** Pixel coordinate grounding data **
********

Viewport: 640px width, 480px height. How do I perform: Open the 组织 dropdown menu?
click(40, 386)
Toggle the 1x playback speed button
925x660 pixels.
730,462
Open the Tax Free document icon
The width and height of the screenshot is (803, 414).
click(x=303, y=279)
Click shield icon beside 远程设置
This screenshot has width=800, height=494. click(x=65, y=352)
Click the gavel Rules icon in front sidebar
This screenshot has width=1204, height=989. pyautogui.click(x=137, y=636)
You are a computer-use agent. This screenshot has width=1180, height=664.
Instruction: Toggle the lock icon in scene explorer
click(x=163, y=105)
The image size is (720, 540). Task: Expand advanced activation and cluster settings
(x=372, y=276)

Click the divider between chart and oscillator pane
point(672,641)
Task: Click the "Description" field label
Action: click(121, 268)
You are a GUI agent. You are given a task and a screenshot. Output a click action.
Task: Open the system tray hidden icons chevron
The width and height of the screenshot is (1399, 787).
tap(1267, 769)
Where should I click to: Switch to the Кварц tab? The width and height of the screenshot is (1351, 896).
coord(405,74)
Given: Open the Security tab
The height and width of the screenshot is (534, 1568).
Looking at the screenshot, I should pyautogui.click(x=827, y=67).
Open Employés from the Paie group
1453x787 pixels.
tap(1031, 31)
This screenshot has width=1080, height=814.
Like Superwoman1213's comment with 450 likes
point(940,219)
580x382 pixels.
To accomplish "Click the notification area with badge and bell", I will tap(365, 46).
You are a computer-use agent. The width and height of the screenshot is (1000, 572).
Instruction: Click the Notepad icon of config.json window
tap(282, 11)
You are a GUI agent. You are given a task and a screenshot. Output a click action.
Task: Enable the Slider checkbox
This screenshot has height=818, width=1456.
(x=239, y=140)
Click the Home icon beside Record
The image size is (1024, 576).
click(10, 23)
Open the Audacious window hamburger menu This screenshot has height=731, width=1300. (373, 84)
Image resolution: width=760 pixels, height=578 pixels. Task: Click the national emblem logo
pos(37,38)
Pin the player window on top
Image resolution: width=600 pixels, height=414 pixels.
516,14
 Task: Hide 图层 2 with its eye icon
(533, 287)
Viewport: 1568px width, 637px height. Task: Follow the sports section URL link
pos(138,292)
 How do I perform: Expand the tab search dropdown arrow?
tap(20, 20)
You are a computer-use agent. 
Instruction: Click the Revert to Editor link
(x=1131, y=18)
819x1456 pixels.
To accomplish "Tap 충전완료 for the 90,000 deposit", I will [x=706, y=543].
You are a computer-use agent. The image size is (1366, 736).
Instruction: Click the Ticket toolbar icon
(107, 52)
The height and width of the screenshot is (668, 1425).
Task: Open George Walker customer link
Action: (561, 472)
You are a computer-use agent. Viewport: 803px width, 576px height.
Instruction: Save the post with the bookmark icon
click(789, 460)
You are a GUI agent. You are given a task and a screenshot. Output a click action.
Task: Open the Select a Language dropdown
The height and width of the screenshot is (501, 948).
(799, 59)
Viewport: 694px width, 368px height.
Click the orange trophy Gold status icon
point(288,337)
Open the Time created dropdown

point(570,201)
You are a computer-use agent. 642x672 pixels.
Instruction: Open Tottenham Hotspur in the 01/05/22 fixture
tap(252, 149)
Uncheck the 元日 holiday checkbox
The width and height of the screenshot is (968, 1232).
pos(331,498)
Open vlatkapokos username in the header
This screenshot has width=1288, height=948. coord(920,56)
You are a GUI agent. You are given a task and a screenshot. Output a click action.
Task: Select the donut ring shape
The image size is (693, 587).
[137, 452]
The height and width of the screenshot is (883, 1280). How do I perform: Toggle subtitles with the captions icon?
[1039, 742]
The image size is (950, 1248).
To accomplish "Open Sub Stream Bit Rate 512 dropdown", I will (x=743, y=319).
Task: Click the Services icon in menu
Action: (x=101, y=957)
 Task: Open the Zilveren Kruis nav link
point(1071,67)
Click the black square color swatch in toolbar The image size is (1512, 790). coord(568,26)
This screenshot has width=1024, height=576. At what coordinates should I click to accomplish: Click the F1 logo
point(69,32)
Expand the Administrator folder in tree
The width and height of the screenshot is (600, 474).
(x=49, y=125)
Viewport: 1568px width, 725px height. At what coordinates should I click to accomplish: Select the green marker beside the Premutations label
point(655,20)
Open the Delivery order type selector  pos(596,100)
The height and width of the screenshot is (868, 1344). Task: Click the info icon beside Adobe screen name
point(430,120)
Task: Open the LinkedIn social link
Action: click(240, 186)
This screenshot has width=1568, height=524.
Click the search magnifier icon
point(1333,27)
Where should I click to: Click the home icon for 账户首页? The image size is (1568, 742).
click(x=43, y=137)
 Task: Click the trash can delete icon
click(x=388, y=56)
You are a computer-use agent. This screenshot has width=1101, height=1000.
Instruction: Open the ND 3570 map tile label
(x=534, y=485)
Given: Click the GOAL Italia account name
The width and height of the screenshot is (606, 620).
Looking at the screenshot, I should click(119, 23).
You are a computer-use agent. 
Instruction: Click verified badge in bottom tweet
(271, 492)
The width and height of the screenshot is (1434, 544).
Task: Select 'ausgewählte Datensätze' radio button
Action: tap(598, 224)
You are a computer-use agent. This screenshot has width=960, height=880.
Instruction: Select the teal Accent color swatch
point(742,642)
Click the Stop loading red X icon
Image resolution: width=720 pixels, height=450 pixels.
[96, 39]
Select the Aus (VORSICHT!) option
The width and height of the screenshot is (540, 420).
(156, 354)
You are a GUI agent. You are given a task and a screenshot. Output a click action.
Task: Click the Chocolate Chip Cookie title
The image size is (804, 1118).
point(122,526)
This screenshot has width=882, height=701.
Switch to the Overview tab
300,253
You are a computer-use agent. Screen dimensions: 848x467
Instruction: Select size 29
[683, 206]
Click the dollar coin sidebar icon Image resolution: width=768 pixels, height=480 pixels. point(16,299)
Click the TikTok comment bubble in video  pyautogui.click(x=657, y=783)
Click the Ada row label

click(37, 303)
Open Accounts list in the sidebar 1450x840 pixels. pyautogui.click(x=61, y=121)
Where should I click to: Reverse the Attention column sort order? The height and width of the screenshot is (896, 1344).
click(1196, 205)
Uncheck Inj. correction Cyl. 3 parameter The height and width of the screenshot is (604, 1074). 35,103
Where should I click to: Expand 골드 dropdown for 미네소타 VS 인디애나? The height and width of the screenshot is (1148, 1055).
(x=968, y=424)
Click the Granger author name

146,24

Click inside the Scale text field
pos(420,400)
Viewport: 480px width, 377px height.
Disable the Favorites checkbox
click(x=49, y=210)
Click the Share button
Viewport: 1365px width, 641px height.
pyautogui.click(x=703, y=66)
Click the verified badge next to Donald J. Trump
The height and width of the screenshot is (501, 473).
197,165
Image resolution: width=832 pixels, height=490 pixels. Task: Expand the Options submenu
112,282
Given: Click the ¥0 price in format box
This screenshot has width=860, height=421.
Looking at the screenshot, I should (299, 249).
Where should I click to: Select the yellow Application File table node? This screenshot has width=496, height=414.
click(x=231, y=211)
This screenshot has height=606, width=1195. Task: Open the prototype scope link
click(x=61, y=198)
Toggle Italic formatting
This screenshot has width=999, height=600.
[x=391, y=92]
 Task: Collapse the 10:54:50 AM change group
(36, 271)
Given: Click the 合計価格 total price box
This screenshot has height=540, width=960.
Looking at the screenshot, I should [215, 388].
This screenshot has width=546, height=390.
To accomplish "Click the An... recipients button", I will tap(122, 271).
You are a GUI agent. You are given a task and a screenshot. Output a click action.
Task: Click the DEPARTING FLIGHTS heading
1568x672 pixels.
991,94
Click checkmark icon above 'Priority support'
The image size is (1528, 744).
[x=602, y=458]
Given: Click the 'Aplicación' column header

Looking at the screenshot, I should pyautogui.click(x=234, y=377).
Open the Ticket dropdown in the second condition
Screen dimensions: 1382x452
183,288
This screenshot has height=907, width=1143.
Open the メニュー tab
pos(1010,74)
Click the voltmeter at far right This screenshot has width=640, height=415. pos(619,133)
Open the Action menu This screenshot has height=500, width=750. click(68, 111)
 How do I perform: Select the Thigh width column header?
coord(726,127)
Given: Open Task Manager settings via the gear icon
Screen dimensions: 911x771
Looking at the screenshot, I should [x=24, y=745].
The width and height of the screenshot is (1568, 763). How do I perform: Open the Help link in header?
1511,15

********

** PROBLEM TO SOLVE **
All lines from the one containing "Click the voltmeter" to the end of the records, both ends included, should be printed exactly and on their own.

** RESULT OF THE TASK **
Click the voltmeter at far right This screenshot has width=640, height=415. pos(619,133)
Open the Action menu This screenshot has height=500, width=750. click(68, 111)
 How do I perform: Select the Thigh width column header?
coord(726,127)
Given: Open Task Manager settings via the gear icon
Screen dimensions: 911x771
Looking at the screenshot, I should [x=24, y=745].
The width and height of the screenshot is (1568, 763). How do I perform: Open the Help link in header?
1511,15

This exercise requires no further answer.